ページ本文:
%%

コーディネート作品モデル

季にあひたる ー色なき風ー

CREATOR

早川 由紀

経歴
食環境コーディネーター、有限会社WAKONN 代表取締役
石川県金沢市生まれ。
慶應義塾大学環境情報学部卒業。同大学院政策・メディア修士課程修了。
大学在学中よりWebデザイナーとして新聞社のインターネットサービス開発に携わる。
シリコンヴァレー出張の際、休日に出かけたナパヴァレーのワイナリーで、朗らかに食と人生を楽しむ人々に出会う。
家族が楽しく美味しく食事が出来るように、毎日、旬を取り入れ、器や盛り付けを工夫してくれた祖母との暮らしを見つめ直す。
2004年「くらしの中に和魂洋才」をテーマにイベント企画や教育を行うWAKONNを設立。食環境コーディネーターとして活動を始める。
日本の伝統や行事、四季の移ろいを生かした、しつらいを、国内外にて展開している。

コンセプト

夏の暑さや喧騒が静まり、空気に透明感が増す季節。
「形なきものの形を見、声なきものの声を聞く」のは、まさにこの季(とき)。
王朝の歌人は、この季に吹き渡る風を「色なき風」と表現しました。

%%

課題の指示: 「色なき風」をテーマとするコーディネート作品の紹介文を、最後の文に続けて書き進めてください。 行の内容は、いずれの課題にも関与いたしません。

行の抜粋:
%%

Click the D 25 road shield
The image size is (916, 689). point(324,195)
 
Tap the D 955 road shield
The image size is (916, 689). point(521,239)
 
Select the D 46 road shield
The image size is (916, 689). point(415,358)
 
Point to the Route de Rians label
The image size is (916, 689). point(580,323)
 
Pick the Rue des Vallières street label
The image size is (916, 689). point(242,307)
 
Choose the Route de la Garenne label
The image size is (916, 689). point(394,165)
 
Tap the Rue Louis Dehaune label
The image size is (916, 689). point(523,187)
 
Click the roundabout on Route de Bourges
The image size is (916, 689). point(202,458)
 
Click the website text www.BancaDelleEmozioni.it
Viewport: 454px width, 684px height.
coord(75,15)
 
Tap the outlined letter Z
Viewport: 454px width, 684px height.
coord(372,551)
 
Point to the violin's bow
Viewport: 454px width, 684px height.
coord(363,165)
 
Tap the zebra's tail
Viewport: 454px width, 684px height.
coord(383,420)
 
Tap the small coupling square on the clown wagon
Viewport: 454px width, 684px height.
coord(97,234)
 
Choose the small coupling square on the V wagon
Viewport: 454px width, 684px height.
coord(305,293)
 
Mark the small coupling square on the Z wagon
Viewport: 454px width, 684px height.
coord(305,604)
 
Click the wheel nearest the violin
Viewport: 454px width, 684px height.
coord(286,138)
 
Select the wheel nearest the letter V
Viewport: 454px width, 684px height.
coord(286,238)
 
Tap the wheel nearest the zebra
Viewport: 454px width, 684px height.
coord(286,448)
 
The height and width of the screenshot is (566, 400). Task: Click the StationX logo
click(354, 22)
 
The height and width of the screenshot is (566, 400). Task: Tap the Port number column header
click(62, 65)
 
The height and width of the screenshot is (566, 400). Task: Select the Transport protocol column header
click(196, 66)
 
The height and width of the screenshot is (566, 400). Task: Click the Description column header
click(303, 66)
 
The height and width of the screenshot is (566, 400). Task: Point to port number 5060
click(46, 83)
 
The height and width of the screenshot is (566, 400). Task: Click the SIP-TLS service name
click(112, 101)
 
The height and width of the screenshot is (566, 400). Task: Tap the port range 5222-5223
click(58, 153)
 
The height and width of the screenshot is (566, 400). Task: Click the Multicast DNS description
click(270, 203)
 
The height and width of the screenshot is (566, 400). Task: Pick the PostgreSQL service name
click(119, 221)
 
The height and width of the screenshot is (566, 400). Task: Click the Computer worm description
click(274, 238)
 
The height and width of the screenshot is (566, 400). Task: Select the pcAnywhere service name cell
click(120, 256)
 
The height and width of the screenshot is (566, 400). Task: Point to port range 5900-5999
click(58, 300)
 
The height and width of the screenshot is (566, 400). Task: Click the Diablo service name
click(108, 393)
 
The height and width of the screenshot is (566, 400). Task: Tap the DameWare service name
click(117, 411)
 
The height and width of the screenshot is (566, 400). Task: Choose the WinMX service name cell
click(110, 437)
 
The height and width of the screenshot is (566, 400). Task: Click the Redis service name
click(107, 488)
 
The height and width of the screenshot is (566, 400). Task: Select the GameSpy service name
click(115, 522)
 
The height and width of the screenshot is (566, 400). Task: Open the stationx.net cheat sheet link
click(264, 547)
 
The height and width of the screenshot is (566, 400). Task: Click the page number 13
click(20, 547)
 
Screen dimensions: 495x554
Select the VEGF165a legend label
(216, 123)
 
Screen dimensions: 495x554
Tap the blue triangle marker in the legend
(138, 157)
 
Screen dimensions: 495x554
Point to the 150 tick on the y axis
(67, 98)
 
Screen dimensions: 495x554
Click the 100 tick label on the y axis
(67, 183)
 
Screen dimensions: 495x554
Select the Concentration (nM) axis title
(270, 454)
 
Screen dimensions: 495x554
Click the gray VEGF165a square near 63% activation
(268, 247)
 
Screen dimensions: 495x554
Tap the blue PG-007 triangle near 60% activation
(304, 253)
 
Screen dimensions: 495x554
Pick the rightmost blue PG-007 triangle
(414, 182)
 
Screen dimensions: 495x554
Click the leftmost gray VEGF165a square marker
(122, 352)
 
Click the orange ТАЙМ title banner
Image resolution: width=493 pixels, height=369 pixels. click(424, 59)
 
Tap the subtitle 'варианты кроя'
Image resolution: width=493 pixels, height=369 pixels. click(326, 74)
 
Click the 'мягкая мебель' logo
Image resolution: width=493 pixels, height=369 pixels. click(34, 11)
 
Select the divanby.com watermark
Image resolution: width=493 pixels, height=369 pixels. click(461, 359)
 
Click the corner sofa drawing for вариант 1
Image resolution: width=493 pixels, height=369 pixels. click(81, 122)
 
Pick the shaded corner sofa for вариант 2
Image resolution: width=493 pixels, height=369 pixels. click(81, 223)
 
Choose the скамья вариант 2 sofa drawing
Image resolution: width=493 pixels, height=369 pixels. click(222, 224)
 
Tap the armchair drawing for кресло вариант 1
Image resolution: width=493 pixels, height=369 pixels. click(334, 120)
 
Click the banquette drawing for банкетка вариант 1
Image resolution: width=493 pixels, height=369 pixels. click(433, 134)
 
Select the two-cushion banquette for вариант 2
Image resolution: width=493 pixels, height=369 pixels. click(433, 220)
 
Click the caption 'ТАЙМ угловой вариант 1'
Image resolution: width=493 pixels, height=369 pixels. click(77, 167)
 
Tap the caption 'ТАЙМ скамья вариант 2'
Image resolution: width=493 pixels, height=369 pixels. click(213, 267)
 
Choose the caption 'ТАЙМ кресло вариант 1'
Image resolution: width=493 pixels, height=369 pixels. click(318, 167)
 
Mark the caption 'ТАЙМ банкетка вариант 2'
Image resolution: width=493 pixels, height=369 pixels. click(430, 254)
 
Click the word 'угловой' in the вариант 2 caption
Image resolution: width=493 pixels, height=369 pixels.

%%

解答:
艸田正樹さんの脚付き酒盃に吹き渡る「色なき風」を和モダンのしつらいで楽しみます。
酒杯には「雨降りの国」の銘があり、同じ作者の器「月の輪」と呼応します。
目を閉じて、想像してみてください。
美しい夕焼けが広がり、昼間の暑さが少しやわらぐ土曜日の夕刻。
友人を招き、四人でテーブルを囲みます。
きりりと冷えた日本酒が「ちろり」から艸田さんの酒杯に注がれます。
一献の量が、なんとも良い加減。
暮れなずむ空を映していた酒器は、日没と共に、灯りの下で、不思議な波紋を描きます。
刻の流れと酒器のきらめき。
テーブル席でも伝統的な工芸や折敷を使い、しつらいに物語を取り入れる楽しみが、
和モダンコーディネートの魅力です。